On the 64th anniversary of the atomic bombing: Strive to expand the "non-nuclear umbrella"

by Akira Tashiro, Executive Director of the Hiroshima Peace Media Center

White smoke from incense drifted in front of the Cenotaph for the A-bomb Victims. People waited in endless lines to lay flowers. Among them were aging atomic bomb survivors. But this year it seemed a larger number of young people and non-Japanese were visiting Hiroshima Peace Memorial Park.

Engraved on the Cenotaph for the A-bomb Victims in the heart of the park are these words: “Let all the souls here rest in peace; for we shall not repeat the evil.”

The makeup of people praying for the souls of the victims before the cenotaph, as they wish for a world free of nuclear weapons, is clearly undergoing a change both generational and international.

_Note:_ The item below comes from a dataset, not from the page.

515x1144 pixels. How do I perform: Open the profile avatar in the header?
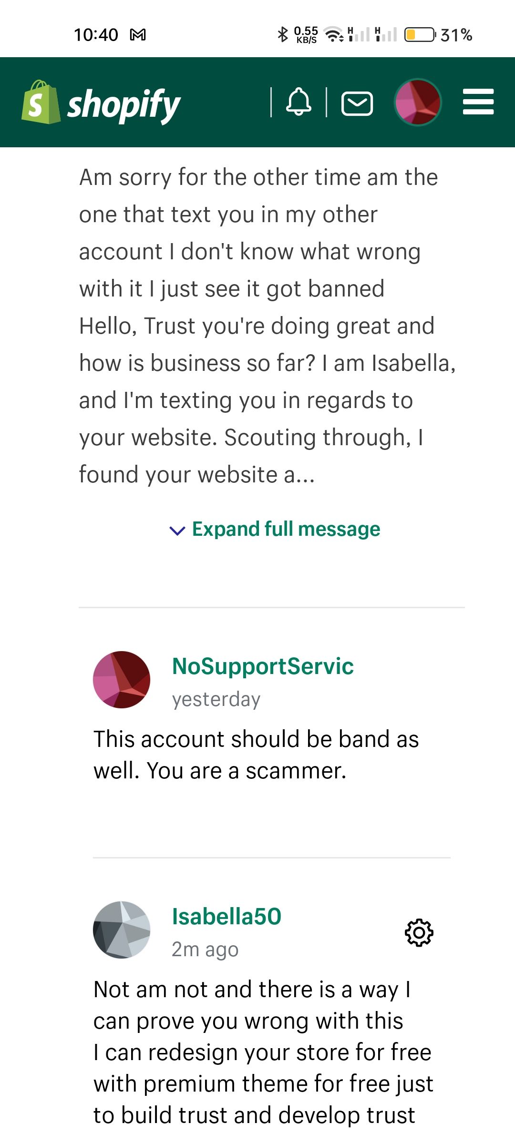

In addition to a large number of ordinary citizens from abroad, the representatives of national governments from a record 59 nations attended the Peace Memorial Ceremony this year. Both the Peace Declaration by Hiroshima Mayor Tadatoshi Akiba, delivered in front of the cenotaph, and the message from U.N. Secretary-General Ban Ki-moon, among others, conveyed a strong hope for nuclear disarmament and abolition.

The chief cause of this hope is the arrival of U.S. President Barack Obama’s administration this past January in the nuclear superpower. Even before he took office, he had expressed his intention to strive for a world without nuclear weapons. In a speech in Prague this past April, Mr. Obama went so far as to say that, with his nation being the only nuclear power to have used nuclear weapons, the United States has a moral responsibility to act.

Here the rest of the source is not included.